2. Save the `measurement` in the `measurements` list.
3. Return the measurements list.

For example, say we have the same two Adelie penguins as we did above:

``````filtered = [["Adelie", "Torgersen", 39.1, 18.7, 181.0, 3750.0],
["Adelie", "Briscoe", 37.8, 18.3, 174.0, 3400.0]]
``````

Then, if I want to create a list of all of their bill lengths, I can call `find_measurements(filtered, 2)`, which should return a list:

``````measurements =  [39.1, 37.8]
``````

Reminder

Remember to commit and push your changes before moving on!

`find_average(measurements)`:

For the `find_average()` function, we will want to add together all the numbers in the input `measurements` list, then divide that total by the count of numbers in the list and return the result.

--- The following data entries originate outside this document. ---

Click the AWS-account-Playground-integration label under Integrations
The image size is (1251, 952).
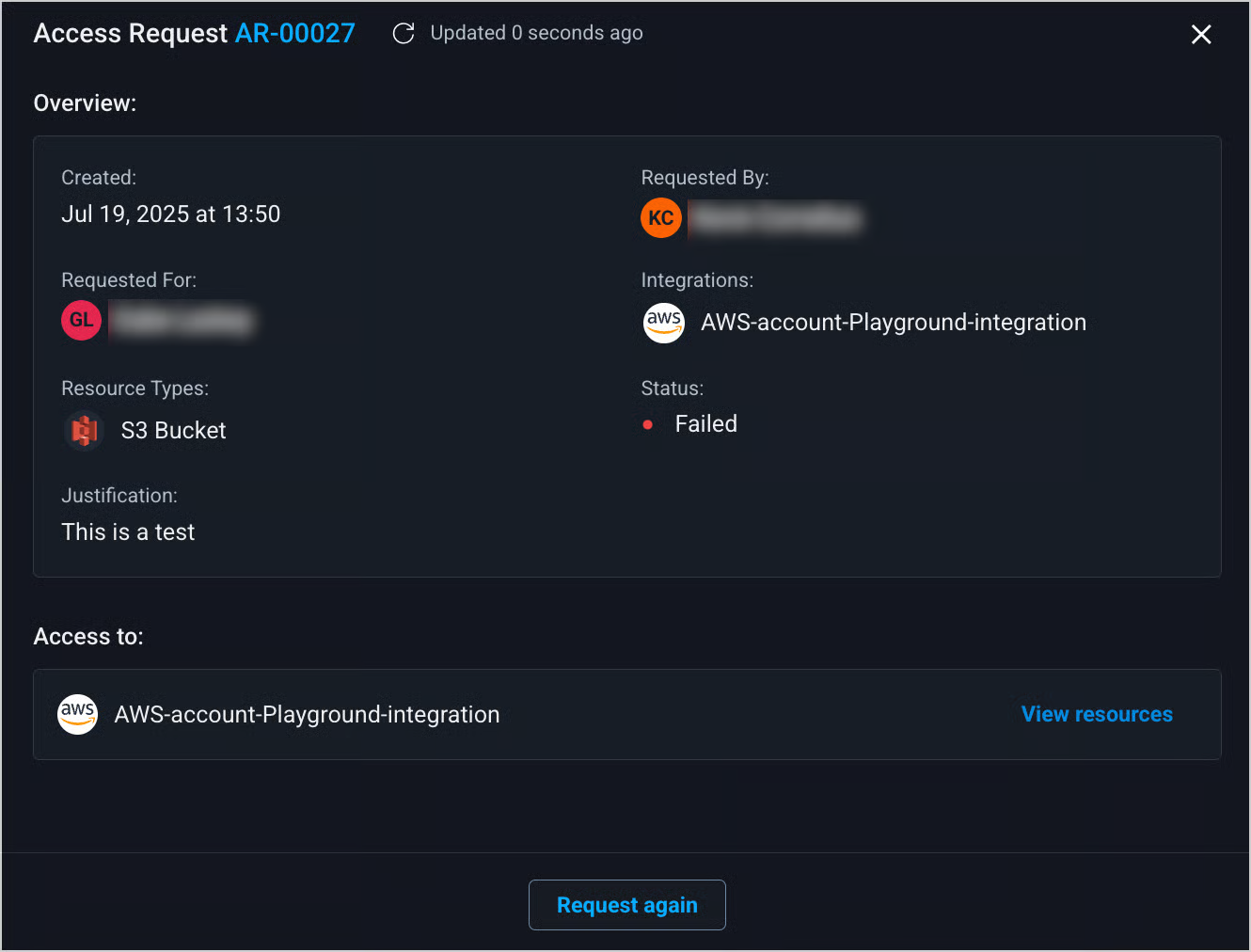click(x=893, y=323)
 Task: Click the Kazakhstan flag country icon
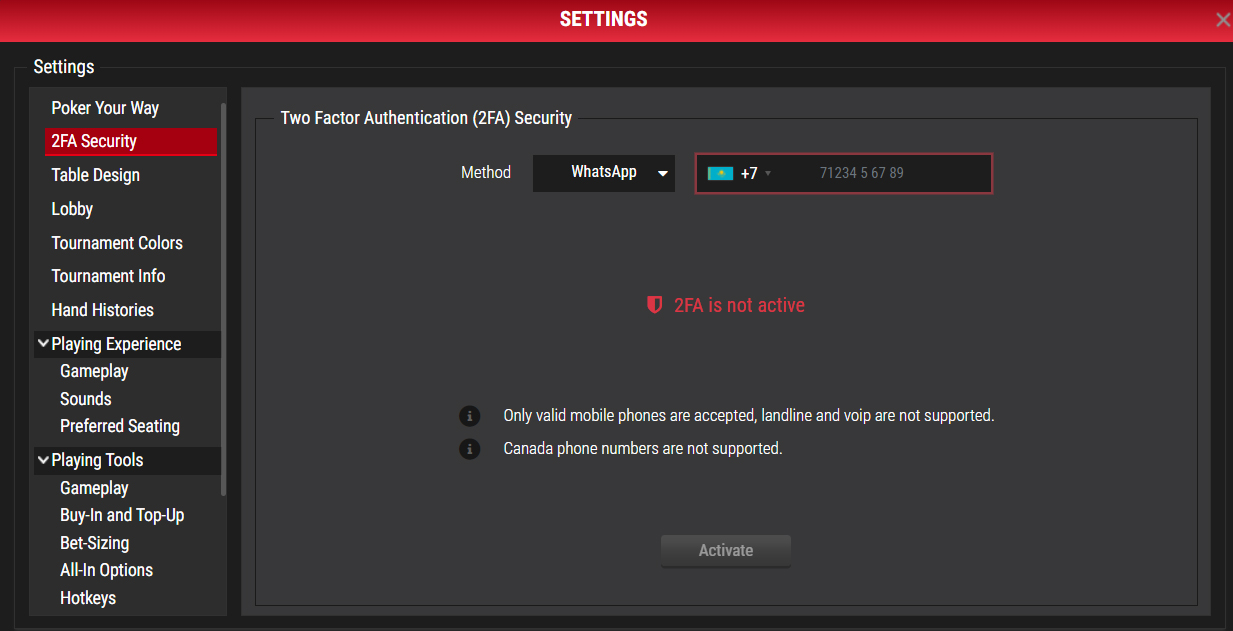tap(720, 174)
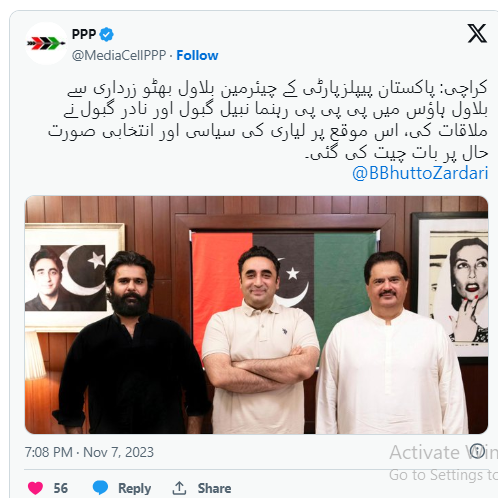Open the tweet info icon
This screenshot has height=498, width=498.
click(477, 451)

`find_max(measurements)` and `find_min(measurements)`:

For the `find_max()` and `find_min()` functions, we will need to loop through the values in `measurements`. Within the loop, we will keep track of which value is currently the largest (for `find_max()`) or smallest (for `find_min()`). You should not use Python’s built-in `max()` or `min()` functions here. In addition, you should not use the variable names `min` or `max` as they will collide with the built-in function names.

As a hint of how to loop over each `penguin` contained in a list of `penguins` (i.e., a list of lists), we can use the following code:

``````for penguin in penguins:
# do something with penguin, which is a list of measurements
``````

Reminder

Commit and push your changes as you complete each function!